Fast forward to now. As the Americans and British suffer ever greater casualties, their officers boast of the increasing prowess of the ANA. Infiltrated though they are by the Taliban, America and other Nato states are providing them with newer equipment and training new battalions to take on the guerrillas outside the capital. Back in January of 1980, I could take a bus from Kabul to Kandahar. Seven years later, the broken highway was haunted by "mujahedin" fighters and bandits and the only safe way to travel to Kandahar was by air.

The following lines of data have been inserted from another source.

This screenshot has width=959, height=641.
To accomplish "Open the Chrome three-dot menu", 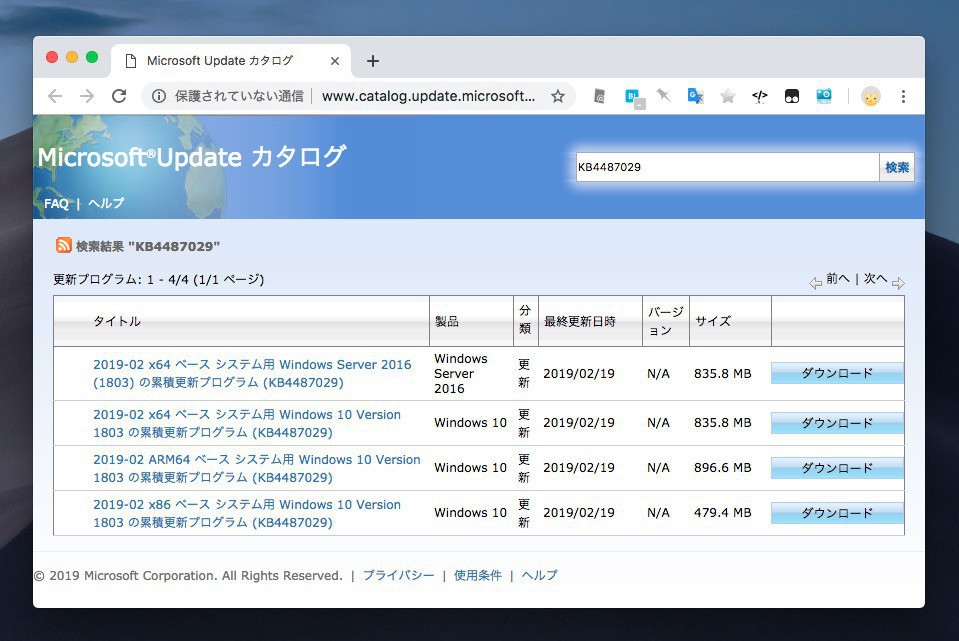I will [903, 96].
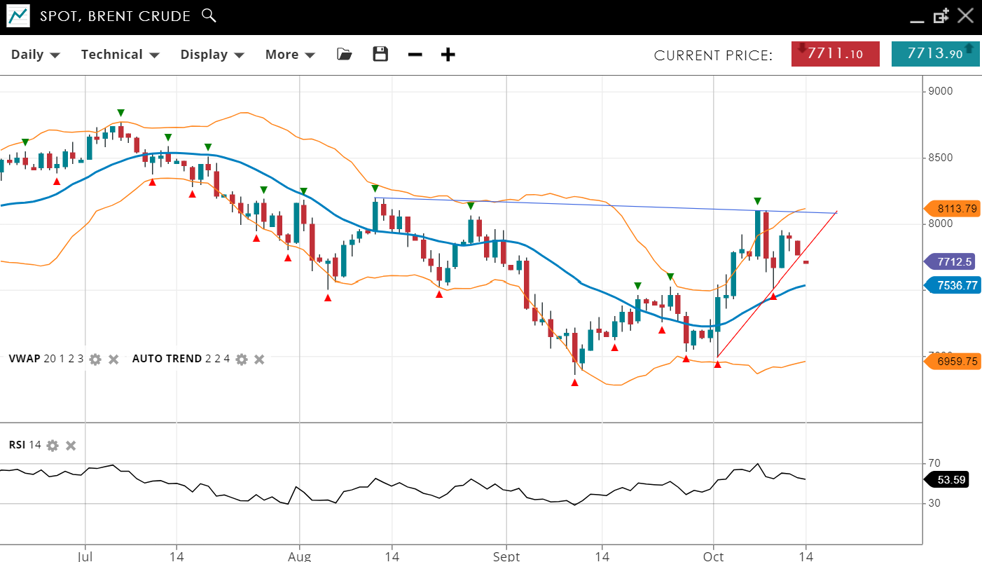Remove the AUTO TREND indicator
The height and width of the screenshot is (562, 982).
pyautogui.click(x=259, y=359)
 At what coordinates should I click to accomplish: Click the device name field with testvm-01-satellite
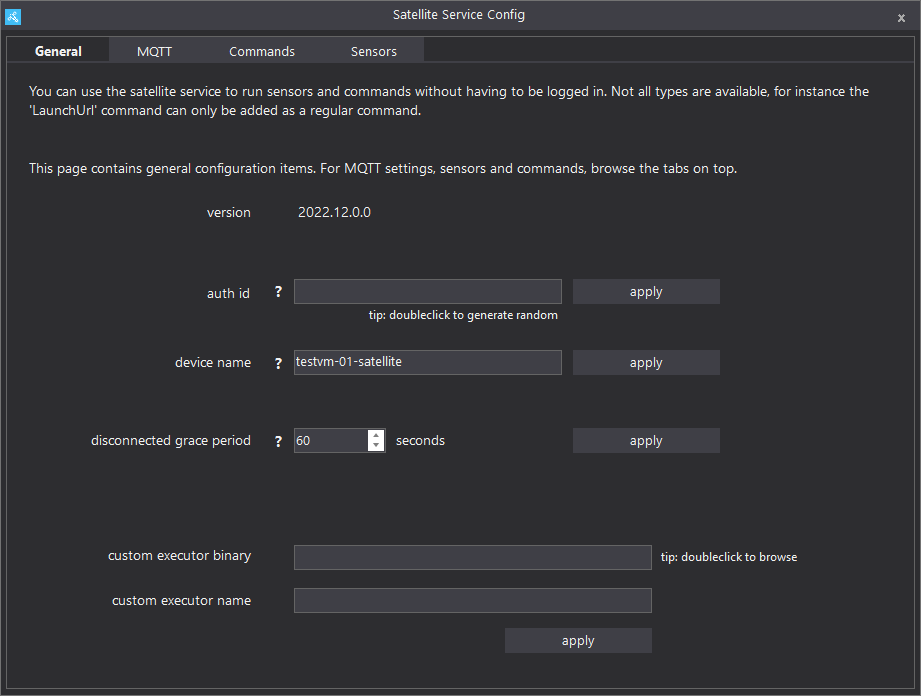[428, 362]
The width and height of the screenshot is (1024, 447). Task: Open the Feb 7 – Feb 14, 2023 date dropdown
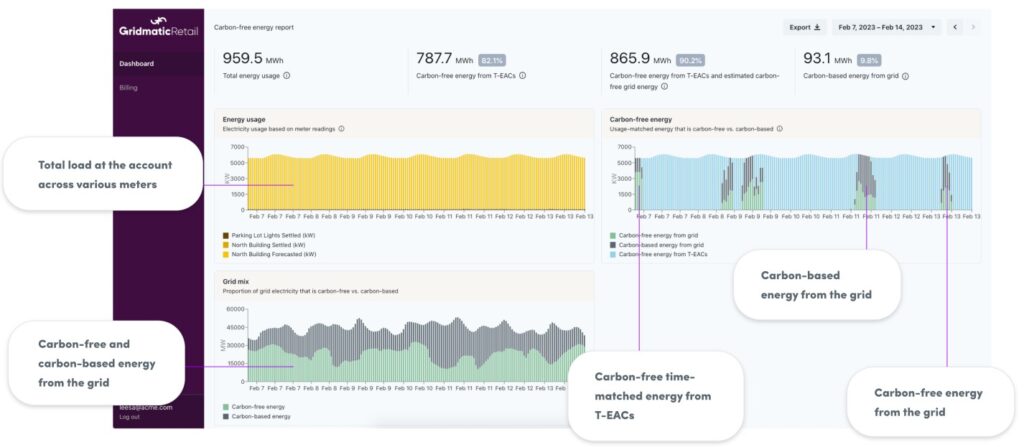888,27
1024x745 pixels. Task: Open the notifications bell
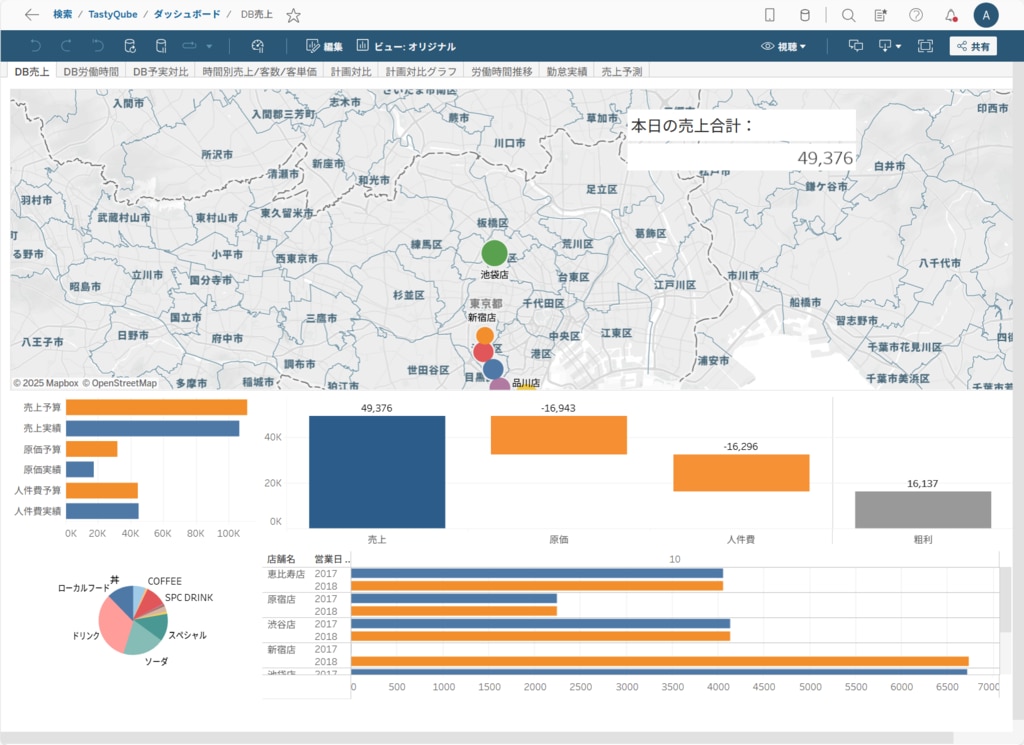(951, 15)
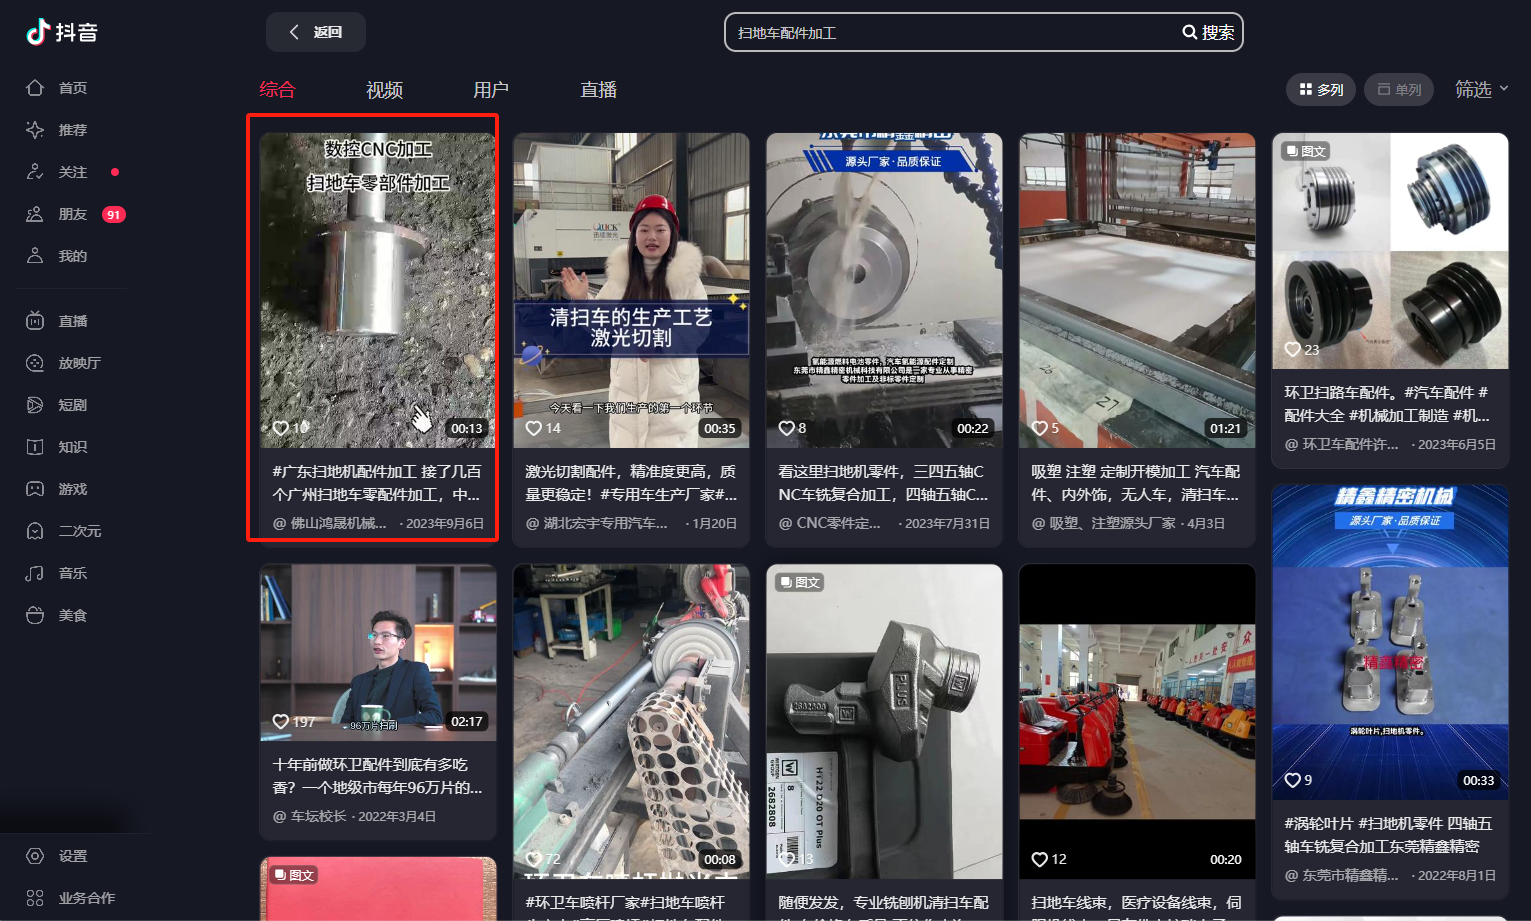The height and width of the screenshot is (921, 1531).
Task: Open the 音乐 music section
Action: 71,573
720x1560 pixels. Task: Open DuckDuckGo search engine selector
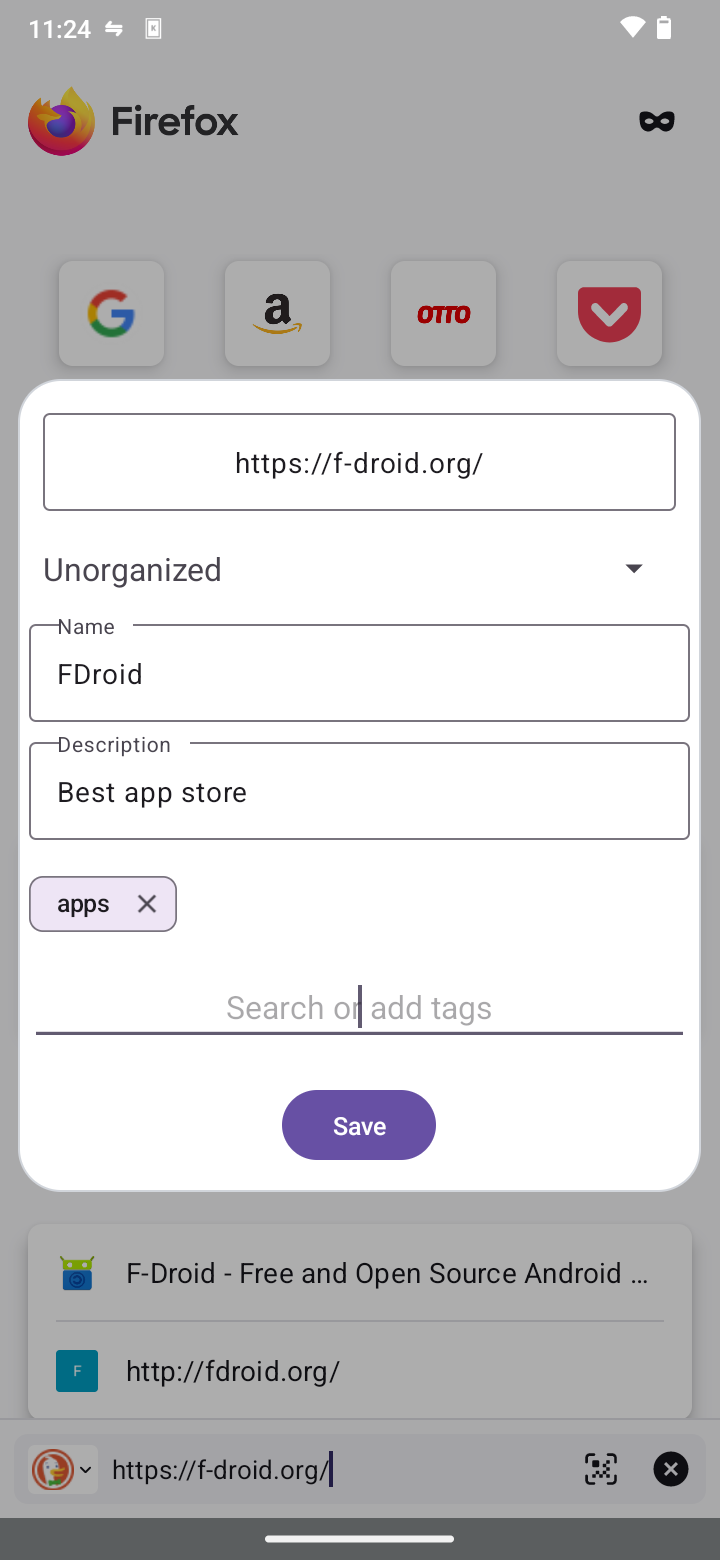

In the immediate aftermath of America's arrival here in 2001, I could take a bus from Kabul to Kandahar. Now, seven years later, the highway – rebuilt on the express instructions of George W but already cracked and swamped with sand – is haunted by Taliban fighters and bandits and the only safe way to travel to Kandahar is by air.

Throughout the 1980s, the Soviets and the ANA held the towns but lost most of the country. Today, America and its allies and the ANA hold most of the towns but have lost the southern half of the country. The Soviets secretly sent another 9,000 troops to join their 115,000-strong occupation force to fight the "mujahedin". Today, the Americans are publicly sending another 7,000 troops to join their 55,000-strong occupation force to fight the Taliban.

In 1980, I would sneak down to Chicken Street to buy old books in the dust-filled shops, cheap and illegal Pakistani reprints of the memoirs of British Empire officers while my driver watched anxiously lest I be mistaken for a Russian. Last week, I sneaked down to the Shar Book shop, which is filled with the very same illicit volumes, while my driver watched anxiously lest I be mistaken for an American (or, indeed, a Brit). I find Stephen Tanner's Afghanistan: A Military History From Alexander The Great To The Fall Of The Taliban and drive back to my hotel through the streets of wood-smoked Kabul to read it in my ill-lit room.

In 1840, Tanner writes, Britain's supply line from the Pakistani city of Karachi up through the Khyber Pass and Jalalabad to Kabul was being threatened by Afghan fighters, "British officers on the crucial supply line through Peshawar... insulted and attacked". I fumble through my bag for a clipping from a recent copy of Le Monde. It marks Nato's main supply route from the Pakistani city of Karachi up through the Khyber Pass and Jalalabad to Kabul, and illustrates the location of each Taliban attack on the convoys bringing fuel and food to America's allies in Afghanistan.

Then I prowl through one of the Pakistani retread books I have found and discover General Roberts of Kandahar telling the British in 1880 that "we have nothing to fear from Afghanistan, and the best thing to do is to leave it as much as possible to itself... I feel sure I am right when I say that the less the Afghans see of us, the less they will dislike us".

Memo to the Americans, the Brits, the Canadians and the rest of Humpty Dumpty's men. Read Roberts. Read history.